Controlling Emotions, Reading People
Most would appreciate the skills that actors have in really becoming a character and selling a plot to the viewers, but as Greco points out, some of the nuance may be lost on non-actors.
“People don’t realize that there’s a big difference between acting in a film or acting on TV. They’re both on screen, so to many people, it should be the same, but it’s not. When someone goes to see you in a film, on a huge cinema screen, the slightest move of your lip or your eye is going to be seen. On TV it’s a little bit bigger than it would be on film because a TV is between 12 inches and 50 inches.
"On film, you have to bring it down a lot more. The worst thing any actor can do is to overact. You can tell a good actor because he’s in control of his face and emotions. It’s the same with poker. You can tell a good poker player a mile off.”
"It’s the same with poker. You can tell a good poker player a mile off.”
Being aware of what the other players can see is a huge part of poker, so does being a screen actor of many years give someone like Greco an advantage in that he knows exactly how he will come across to anyone viewing him?
“Some players you can’t read at all. It’s incredible how they can conceal everything. You have to rely on your instincts. Your first instinct in everything, not just poker, is normally the right one, but you can talk yourself out of it. It’s 50/50 - you’re either right or you’re wrong. Poker is about winning those races, but it’s 50/50 on whether you think someone’s bluffing or not. If you’re winning those decisions, then you’re going to win money.”
False Tells, Concealing Tells
For some time, Greco was a fan of using false tells, especially when playing cash games in Las Vegas.
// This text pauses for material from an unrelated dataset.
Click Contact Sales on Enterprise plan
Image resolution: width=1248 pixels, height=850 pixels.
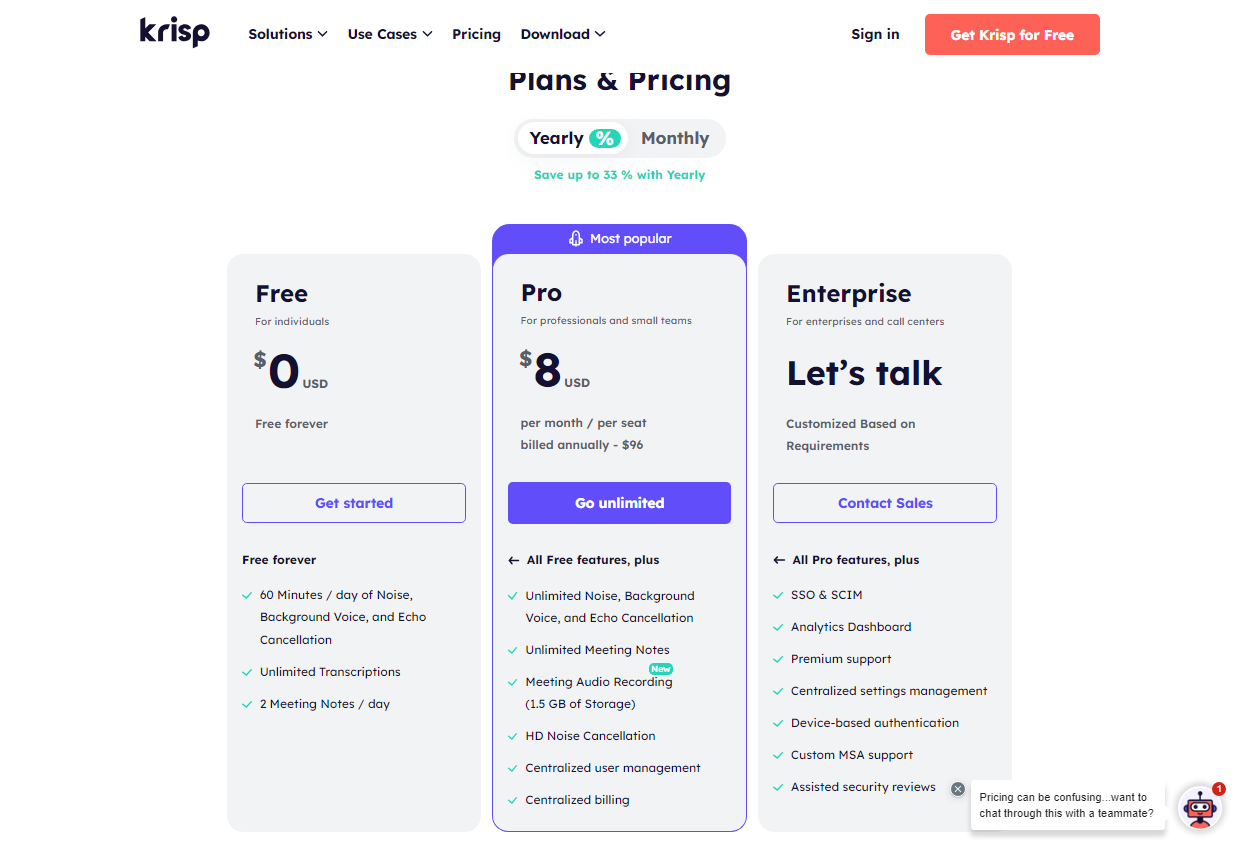[x=885, y=503]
But he’s since had a change of heart as to the value of putting false moves out there as opposed to concealing as much as he can.
“It’s difficult to know which opponents to try [false tells] on unless you’ve been sat at the table for a while. I put in false tells in Las Vegas playing cash games and a lot of tournaments. I’m an actor - I’m able to do that. I found it a bit tedious and felt it was better for me to be completely unreadable in every situation. It was just too much effort to pretend and if I’m going to sit there for 10 hours, I think after a while they’re going to know."
"I just wanted to be completely dormant. That for me is the best poker player."
For Greco, it's also a matter of any given player's personality when it comes to what works best at the tables. He contrasts himself and the 'Welsh Wizard' as an example.
"I just wanted to be completely dormant. That for me is the best poker player. You get certain poker players like Roberto Romanello who’s fantastic and who can talk someone into doing something or not. But I’m not that type of player. We have a lot in common because we’re both from Italian families and he’s a great guy, one of the guys I miss from the poker world.”
Taking Gambling Knowledge to the Screen
Just in talking to Greco about poker games he’s been in brings up a huge amount of fondness he still has for the game, and recently, he's found a way to combine two worlds he knows well. Greco has recently put pen to paper and turned scribe on a new television pilot exploring the vagaries of gambling.
“I’ve written a TV pilot about gambling. I’ve dabbled with horses and football betting since I was a young kid, and my dad liked to gamble with small stakes. There’s nothing on TV or Netflix like it. It’s a cross between The Color of Money and Quantum Leap. The pilot talks about how this young kid, our hero, is an incredible magician who can deceive people in many ways. I’ve written a scene in the pilot where the main character can manipulate a poker game as the dealer to deal certain hands to people. We just need to raise funds now to make the pilot. I think if it does well, it’s perfect for Netflix.”
"There’s nothing on TV or Netflix like it. It’s a cross between The Color of Money and Quantum Leap."
Could Greco’s knowledge of poker be bringing him full circle in penning a television series that reflects the true nature of poker to audiences? It’s rarely been done before.
“They don’t often get it right, and it’s infuriating to people in the poker business, because we know that wouldn’t happen in real life. They don’t get advisers or do research. I believe John Duthie was the adviser for the remake of Casino Royale. The way the hand was dealt out is possible. You get stuff in certain naff episodes about poker and think, ‘Well, that’s ridiculous,’ but the general public doesn’t know that. There haven’t been many successful films written about poker.”
If Greco can put together the Netflix series that cracks poker, then he may be onto the next big thing on the small screen. Until then, he knows exactly where to go between acting jobs if he wants to reach the exhilaration of another final table in a major tournament. Because that’s the thing about Michael Greco - he's adept at coming alive on the biggest stages.